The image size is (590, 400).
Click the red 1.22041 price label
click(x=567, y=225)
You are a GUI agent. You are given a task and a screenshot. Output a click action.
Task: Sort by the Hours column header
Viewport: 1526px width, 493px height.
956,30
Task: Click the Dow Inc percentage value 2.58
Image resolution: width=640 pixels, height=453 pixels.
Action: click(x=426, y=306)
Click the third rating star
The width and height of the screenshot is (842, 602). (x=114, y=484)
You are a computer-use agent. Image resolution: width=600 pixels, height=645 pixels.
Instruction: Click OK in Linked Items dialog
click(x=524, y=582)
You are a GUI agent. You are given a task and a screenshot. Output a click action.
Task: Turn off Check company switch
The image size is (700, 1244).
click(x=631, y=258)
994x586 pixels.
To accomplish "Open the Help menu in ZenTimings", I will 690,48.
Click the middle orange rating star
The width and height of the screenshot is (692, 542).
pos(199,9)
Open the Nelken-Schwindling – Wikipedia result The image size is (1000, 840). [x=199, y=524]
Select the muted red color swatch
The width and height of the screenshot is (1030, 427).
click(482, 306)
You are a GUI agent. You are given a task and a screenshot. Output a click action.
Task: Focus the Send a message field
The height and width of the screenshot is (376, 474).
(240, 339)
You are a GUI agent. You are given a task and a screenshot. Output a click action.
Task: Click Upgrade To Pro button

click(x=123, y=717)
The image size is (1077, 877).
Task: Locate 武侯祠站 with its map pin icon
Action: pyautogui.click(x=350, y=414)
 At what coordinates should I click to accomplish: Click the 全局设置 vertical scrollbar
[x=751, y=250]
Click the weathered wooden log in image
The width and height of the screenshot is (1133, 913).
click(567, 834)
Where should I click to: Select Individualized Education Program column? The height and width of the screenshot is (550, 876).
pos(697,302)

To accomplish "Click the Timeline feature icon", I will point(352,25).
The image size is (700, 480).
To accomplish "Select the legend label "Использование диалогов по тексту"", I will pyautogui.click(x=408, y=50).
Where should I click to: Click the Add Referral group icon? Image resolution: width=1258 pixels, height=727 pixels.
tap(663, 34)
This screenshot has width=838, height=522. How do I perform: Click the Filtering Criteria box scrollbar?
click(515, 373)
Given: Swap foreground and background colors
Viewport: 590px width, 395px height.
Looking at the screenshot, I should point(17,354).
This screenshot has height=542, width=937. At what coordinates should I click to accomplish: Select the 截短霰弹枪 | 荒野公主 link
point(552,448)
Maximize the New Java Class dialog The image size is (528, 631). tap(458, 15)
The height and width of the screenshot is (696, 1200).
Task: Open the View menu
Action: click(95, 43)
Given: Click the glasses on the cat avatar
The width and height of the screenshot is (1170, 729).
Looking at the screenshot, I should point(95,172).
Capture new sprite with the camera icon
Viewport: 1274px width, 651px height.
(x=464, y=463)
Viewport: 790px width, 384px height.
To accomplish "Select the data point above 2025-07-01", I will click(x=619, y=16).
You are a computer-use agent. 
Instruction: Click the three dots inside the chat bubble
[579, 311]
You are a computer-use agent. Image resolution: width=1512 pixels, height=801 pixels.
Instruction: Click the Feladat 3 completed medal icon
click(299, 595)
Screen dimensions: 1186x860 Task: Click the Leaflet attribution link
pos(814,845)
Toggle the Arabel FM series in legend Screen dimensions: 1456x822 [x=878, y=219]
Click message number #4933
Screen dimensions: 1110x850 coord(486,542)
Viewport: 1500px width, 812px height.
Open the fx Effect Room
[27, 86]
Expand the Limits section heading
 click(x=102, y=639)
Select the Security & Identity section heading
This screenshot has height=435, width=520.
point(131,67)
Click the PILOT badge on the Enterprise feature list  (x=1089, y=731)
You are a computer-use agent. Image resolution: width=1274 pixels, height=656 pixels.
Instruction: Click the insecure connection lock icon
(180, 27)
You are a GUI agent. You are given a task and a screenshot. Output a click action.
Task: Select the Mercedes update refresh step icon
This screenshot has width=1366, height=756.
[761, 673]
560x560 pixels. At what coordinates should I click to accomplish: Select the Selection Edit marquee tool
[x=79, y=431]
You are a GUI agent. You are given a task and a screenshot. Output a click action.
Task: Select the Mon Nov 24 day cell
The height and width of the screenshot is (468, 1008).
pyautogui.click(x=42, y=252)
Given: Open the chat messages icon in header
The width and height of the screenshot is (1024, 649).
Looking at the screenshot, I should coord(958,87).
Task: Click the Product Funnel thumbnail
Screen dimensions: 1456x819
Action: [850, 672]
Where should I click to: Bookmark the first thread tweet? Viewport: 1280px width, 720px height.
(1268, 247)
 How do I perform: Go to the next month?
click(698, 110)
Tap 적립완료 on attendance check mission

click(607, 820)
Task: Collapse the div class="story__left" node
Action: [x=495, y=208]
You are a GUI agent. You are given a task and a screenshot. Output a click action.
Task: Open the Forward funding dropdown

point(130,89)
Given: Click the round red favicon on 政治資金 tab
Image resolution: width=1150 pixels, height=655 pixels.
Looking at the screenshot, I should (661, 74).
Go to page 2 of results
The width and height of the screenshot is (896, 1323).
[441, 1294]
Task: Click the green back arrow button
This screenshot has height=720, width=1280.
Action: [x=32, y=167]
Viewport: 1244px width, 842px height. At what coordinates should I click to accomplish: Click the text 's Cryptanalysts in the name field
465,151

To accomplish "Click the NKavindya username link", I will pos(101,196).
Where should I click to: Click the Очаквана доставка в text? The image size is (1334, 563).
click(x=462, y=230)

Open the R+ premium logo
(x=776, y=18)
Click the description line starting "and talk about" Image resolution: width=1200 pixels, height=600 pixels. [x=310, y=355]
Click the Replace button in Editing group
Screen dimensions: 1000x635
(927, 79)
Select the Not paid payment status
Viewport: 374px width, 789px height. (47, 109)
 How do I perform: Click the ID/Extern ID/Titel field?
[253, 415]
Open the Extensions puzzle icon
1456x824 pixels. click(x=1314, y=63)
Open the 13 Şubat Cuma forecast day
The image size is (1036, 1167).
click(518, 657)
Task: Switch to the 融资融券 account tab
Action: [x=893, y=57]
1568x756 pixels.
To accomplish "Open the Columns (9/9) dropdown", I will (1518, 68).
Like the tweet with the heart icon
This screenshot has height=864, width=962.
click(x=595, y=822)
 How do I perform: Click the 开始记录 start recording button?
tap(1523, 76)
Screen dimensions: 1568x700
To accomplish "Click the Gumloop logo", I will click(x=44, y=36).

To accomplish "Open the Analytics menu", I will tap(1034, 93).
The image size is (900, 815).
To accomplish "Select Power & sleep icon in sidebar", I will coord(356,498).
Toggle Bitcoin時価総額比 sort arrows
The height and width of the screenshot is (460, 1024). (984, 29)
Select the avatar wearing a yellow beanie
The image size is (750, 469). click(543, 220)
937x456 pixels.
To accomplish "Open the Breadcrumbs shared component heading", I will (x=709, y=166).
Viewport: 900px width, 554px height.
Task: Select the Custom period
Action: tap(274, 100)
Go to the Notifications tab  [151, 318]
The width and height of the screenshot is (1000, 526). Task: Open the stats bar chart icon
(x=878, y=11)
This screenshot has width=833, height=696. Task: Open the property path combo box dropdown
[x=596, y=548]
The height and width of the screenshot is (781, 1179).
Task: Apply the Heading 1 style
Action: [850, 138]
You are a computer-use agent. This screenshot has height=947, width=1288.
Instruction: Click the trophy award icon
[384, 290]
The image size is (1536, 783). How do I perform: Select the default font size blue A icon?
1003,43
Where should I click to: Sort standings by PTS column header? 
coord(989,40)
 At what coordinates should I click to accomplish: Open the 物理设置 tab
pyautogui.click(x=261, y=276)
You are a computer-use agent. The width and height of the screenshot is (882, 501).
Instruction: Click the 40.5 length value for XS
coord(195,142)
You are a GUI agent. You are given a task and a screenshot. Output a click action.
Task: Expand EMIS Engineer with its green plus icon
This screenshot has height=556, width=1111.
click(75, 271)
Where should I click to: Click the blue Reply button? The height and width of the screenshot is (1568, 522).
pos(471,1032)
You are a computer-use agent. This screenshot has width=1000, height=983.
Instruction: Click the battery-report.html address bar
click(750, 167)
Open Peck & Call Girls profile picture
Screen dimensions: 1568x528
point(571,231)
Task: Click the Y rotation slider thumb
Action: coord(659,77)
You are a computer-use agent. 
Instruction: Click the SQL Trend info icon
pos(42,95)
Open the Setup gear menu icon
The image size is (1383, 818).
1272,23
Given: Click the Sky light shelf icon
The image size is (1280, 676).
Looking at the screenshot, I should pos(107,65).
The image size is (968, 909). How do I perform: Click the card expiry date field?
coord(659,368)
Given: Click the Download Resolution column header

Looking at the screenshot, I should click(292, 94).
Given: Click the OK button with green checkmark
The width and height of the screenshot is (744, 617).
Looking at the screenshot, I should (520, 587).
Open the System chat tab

++++

▶ _Assigned task_: Retype the portion of the data above that starts on the line with "Open the 13 Şubat Cuma forecast day" and finishes on the line with "1568x756 pixels.", including both of those lines.

▶ _Exercise answer_:
Open the 13 Şubat Cuma forecast day
The image size is (1036, 1167).
click(518, 657)
Task: Switch to the 融资融券 account tab
Action: [x=893, y=57]
1568x756 pixels.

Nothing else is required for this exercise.